• EXERCISE DIRECTIONS: Every record must be copied exactly, from first line to last.
----
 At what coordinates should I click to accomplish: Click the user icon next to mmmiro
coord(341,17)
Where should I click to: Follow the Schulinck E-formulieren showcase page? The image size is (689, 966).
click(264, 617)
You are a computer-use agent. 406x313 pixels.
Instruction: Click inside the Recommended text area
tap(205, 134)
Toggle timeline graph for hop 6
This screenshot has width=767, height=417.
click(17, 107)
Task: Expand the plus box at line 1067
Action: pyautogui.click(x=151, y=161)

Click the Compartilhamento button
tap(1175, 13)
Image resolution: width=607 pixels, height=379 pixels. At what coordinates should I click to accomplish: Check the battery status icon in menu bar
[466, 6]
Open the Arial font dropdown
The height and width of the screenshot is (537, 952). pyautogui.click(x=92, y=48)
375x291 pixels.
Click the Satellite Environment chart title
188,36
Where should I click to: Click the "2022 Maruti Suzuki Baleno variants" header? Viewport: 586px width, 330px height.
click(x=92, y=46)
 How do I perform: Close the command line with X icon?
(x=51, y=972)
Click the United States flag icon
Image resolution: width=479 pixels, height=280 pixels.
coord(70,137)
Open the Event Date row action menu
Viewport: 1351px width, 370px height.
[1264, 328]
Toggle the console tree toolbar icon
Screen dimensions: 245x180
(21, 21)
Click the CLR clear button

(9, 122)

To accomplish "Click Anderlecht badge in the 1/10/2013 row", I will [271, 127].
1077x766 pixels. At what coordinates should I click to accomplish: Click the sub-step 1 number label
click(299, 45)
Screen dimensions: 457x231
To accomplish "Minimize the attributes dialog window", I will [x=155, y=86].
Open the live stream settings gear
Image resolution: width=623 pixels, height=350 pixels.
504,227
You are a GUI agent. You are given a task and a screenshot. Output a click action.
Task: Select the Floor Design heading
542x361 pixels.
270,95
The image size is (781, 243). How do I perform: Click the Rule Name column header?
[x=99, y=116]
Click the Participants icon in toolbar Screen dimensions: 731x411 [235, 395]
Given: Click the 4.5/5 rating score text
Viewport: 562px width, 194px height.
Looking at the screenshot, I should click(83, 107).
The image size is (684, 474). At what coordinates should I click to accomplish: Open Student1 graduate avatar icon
----
• WRITTEN REPLY:
 At what coordinates should I click to accomplish: Click the user icon next to mmmiro
coord(341,17)
Where should I click to: Follow the Schulinck E-formulieren showcase page? The image size is (689, 966).
click(264, 617)
You are a computer-use agent. 406x313 pixels.
Instruction: Click inside the Recommended text area
tap(205, 134)
Toggle timeline graph for hop 6
This screenshot has width=767, height=417.
click(17, 107)
Task: Expand the plus box at line 1067
Action: pyautogui.click(x=151, y=161)

Click the Compartilhamento button
tap(1175, 13)
Image resolution: width=607 pixels, height=379 pixels. At what coordinates should I click to accomplish: Check the battery status icon in menu bar
[466, 6]
Open the Arial font dropdown
The height and width of the screenshot is (537, 952). pyautogui.click(x=92, y=48)
375x291 pixels.
Click the Satellite Environment chart title
188,36
Where should I click to: Click the "2022 Maruti Suzuki Baleno variants" header? Viewport: 586px width, 330px height.
click(x=92, y=46)
 How do I perform: Close the command line with X icon?
(x=51, y=972)
Click the United States flag icon
Image resolution: width=479 pixels, height=280 pixels.
coord(70,137)
Open the Event Date row action menu
Viewport: 1351px width, 370px height.
[1264, 328]
Toggle the console tree toolbar icon
Screen dimensions: 245x180
(21, 21)
Click the CLR clear button

(9, 122)

To accomplish "Click Anderlecht badge in the 1/10/2013 row", I will [271, 127].
1077x766 pixels. At what coordinates should I click to accomplish: Click the sub-step 1 number label
click(299, 45)
Screen dimensions: 457x231
To accomplish "Minimize the attributes dialog window", I will [x=155, y=86].
Open the live stream settings gear
Image resolution: width=623 pixels, height=350 pixels.
504,227
You are a GUI agent. You are given a task and a screenshot. Output a click action.
Task: Select the Floor Design heading
542x361 pixels.
270,95
The image size is (781, 243). How do I perform: Click the Rule Name column header?
[x=99, y=116]
Click the Participants icon in toolbar Screen dimensions: 731x411 [235, 395]
Given: Click the 4.5/5 rating score text
Viewport: 562px width, 194px height.
Looking at the screenshot, I should click(83, 107).
The image size is (684, 474). At what coordinates should I click to accomplish: Open Student1 graduate avatar icon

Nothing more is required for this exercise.